Segment Open
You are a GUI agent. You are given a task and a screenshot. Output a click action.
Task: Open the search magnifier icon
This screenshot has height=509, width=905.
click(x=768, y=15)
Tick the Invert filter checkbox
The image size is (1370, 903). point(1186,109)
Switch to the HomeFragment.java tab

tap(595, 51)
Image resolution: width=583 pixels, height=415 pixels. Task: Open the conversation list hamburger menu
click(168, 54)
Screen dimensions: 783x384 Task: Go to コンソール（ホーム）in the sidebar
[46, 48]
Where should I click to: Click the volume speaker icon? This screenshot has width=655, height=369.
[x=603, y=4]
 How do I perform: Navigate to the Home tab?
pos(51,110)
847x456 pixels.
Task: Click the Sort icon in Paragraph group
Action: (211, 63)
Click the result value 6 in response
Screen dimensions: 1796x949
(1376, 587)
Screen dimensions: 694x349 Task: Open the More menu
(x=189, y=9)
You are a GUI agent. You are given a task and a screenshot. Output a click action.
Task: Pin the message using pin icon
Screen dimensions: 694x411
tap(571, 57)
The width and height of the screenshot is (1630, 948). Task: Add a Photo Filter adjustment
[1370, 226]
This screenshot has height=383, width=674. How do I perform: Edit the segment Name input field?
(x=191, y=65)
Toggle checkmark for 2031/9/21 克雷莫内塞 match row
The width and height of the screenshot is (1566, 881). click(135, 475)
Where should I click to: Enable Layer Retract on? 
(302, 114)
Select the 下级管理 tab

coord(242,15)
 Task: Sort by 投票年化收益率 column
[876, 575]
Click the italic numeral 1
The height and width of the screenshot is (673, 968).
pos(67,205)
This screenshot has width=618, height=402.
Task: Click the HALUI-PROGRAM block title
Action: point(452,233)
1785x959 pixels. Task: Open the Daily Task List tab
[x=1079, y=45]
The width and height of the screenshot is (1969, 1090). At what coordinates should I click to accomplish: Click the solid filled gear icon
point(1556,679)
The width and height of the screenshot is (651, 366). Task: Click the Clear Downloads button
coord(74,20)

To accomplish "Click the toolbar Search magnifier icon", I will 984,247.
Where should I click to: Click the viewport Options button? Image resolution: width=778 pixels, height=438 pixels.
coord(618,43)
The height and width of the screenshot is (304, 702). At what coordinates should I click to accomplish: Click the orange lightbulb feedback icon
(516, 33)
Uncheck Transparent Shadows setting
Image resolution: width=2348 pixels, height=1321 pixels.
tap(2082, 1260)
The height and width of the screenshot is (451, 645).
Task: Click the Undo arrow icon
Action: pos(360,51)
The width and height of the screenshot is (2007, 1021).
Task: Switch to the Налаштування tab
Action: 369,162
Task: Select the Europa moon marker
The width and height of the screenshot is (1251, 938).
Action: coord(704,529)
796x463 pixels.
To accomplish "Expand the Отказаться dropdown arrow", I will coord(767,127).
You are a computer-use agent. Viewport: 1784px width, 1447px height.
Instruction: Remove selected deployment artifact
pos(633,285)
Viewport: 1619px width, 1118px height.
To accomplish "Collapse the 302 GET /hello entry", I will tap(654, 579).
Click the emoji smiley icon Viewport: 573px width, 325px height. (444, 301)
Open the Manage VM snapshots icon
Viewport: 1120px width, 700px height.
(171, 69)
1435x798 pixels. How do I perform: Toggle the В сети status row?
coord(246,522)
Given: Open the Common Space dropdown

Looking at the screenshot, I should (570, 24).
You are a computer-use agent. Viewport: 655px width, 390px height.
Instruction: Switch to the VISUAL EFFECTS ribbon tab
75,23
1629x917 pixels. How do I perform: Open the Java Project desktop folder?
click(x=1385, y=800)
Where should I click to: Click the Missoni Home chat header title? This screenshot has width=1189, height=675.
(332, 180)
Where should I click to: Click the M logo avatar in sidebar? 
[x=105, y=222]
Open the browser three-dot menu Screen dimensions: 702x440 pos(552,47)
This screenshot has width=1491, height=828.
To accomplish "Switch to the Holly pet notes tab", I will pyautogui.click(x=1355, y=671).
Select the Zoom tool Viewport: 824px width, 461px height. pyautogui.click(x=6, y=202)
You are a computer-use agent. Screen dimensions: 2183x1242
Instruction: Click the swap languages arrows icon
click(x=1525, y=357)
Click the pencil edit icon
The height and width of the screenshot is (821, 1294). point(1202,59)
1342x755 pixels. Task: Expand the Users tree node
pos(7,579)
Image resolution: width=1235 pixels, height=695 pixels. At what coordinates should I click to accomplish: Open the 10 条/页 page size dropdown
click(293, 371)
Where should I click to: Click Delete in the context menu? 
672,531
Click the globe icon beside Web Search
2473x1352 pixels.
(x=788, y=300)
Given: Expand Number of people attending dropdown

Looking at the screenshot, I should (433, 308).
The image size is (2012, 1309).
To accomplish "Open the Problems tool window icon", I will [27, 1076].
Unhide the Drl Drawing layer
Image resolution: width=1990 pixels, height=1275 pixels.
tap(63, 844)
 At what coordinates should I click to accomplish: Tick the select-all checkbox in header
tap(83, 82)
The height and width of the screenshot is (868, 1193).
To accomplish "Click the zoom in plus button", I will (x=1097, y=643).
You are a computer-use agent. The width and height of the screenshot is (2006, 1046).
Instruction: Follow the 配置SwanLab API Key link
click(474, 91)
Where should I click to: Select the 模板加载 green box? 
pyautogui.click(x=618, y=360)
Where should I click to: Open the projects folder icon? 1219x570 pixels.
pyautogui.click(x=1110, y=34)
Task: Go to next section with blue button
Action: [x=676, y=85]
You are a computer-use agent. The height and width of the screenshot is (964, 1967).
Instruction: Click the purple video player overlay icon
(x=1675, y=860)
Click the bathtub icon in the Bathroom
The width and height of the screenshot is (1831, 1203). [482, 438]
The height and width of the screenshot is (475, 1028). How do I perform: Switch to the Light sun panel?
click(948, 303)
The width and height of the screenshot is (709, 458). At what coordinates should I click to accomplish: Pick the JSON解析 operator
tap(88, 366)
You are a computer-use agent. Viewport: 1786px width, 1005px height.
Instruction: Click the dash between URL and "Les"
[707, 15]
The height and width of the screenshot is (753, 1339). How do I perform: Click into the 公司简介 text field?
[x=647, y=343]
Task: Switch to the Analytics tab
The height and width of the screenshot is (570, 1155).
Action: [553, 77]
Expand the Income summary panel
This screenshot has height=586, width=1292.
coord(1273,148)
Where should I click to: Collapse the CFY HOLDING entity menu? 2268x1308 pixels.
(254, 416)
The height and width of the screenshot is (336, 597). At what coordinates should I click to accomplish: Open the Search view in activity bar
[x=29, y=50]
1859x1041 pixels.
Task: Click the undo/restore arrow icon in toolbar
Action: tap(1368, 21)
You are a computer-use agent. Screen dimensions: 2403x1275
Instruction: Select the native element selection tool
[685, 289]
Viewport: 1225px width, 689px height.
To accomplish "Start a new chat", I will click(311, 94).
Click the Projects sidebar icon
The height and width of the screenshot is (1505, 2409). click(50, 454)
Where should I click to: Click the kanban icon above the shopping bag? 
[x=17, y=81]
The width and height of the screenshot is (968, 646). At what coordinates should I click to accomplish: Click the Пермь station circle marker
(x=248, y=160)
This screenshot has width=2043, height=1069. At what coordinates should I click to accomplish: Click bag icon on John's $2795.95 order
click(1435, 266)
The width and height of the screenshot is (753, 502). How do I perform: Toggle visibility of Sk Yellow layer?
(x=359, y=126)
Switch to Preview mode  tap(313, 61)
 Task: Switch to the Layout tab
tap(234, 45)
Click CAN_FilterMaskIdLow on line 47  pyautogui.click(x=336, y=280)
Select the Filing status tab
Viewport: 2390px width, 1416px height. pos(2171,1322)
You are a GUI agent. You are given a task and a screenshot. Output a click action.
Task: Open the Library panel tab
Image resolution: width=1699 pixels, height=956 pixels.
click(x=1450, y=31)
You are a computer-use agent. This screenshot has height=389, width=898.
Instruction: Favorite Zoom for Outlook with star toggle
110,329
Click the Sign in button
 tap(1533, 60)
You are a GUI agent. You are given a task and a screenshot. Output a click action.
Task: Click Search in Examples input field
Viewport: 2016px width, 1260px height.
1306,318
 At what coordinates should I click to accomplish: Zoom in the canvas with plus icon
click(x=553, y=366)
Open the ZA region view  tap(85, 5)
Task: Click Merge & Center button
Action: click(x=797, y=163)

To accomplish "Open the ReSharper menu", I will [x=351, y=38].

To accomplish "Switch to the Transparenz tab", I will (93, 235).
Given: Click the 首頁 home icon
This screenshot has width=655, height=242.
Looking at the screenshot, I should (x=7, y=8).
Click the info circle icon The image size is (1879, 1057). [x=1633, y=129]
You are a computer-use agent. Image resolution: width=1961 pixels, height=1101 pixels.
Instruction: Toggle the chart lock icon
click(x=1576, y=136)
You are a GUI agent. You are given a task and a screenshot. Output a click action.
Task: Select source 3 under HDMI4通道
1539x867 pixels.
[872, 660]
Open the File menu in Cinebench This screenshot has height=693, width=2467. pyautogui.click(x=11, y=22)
Segment Closed
* [EXERCISE]: Report back each line in the material above that contains the string "magnifier".

* [OUTPUT FOR THIS TASK]:
Task: Open the search magnifier icon
To accomplish "Click the toolbar Search magnifier icon", I will 984,247.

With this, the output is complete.